Subject: Re: Help with machine check exception

Orion Poplawski wrote:
> Can someone help determine the problem here? Does it definitely point
> to a bad CPU, or possibly a bad motherboard?
>
> Thanks!
>

mcelog decode states:

CPU 0 4 northbridge TSC 184fcd0553e4
Northbridge Watchdog error
bit57 = processor context corrupt
bit61 = error uncorrected
bus error 'generic participation, request timed out
generic error mem transaction
generic access, level generic'
STATUS b200000000070f0f MCGSTATUS 4
Kernel panic - not syncing: Machine check

2006-01-12 17:22:37

by Roger Heflin

[permalink] [raw]

Subject: RE: Help with machine check exception

> -----Original Message-----
> From: [email protected]
> [mailto:[email protected]] On Behalf Of
> Orion Poplawski
> Sent: Thursday, January 12, 2006 10:30 AM
> To: [email protected]
> Subject: Help with machine check exception
>
> Can someone help determine the problem here?

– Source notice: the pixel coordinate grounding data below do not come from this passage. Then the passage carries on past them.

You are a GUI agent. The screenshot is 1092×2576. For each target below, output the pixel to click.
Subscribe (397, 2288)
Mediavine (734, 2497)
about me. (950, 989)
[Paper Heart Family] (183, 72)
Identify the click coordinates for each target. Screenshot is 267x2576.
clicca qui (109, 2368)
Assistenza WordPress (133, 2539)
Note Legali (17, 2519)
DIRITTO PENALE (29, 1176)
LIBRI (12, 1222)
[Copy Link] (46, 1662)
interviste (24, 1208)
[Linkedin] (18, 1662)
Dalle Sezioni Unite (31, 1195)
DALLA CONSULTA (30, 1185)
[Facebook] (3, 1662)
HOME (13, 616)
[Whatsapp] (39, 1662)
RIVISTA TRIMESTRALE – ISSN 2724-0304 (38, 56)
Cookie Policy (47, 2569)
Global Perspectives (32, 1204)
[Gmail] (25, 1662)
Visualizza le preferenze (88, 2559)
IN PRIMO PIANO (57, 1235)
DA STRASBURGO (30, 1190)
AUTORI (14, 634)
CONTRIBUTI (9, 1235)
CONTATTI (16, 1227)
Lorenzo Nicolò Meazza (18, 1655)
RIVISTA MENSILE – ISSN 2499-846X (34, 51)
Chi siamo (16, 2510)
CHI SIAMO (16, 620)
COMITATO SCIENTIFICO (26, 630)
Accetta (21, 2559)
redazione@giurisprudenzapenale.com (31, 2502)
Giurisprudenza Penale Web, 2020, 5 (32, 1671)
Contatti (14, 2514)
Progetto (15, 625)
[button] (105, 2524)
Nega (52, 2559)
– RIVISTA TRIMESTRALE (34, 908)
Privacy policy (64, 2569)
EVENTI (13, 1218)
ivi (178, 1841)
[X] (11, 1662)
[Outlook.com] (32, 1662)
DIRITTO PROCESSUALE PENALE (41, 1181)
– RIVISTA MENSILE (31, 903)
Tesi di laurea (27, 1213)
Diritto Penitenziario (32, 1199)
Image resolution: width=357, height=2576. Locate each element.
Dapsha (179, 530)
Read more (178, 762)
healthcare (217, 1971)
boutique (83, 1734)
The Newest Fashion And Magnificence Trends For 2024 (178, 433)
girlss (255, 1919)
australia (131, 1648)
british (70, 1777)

Does it
> definitely point to a bad CPU, or possibly a bad motherboard?
>
> Thanks!
>
> CPU 0: Machine Check Exception: 4 Bank 4:
> b200000000070f0f
> TSC 184fcd0553e4
> Kernel panic - not syncing: Machine check
>

If this is an Opteron, CPU or Memory, a dimm failing in the
correct manner will cause it, and I have seen a CPU cause it,
I don't know that I have seen a MB cause it, and we have fixed
a fair number of these errors. If it is memory, it can be any
of the dimms on that cpu.

I have seen this error kill a machine on boot up, but it looks
more like something was cleared improperly, and may only affect
much older versions of 2.6, in this case it is not broken hardware,
and rebooting will cause it to not be duplicatable.

Roger

2006-01-12 17:31:05

by Alan

[permalink] [raw]

Subject: Re: Help with machine check exception

On Iau, 2006-01-12 at 10:07 -0700, Orion Poplawski wrote:
> mcelog decode states:
>
> CPU 0 4 northbridge TSC 184fcd0553e4
> Northbridge Watchdog error
> bit57 = processor context corrupt
> bit61 = error uncorrected
> bus error 'generic participation, request timed out
> generic error mem transaction
> generic access, level generic'
> STATUS b200000000070f0f MCGSTATUS 4
> Kernel panic - not syncing: Machine check

Could be ram cpu or motherboard, even a power glitch of course.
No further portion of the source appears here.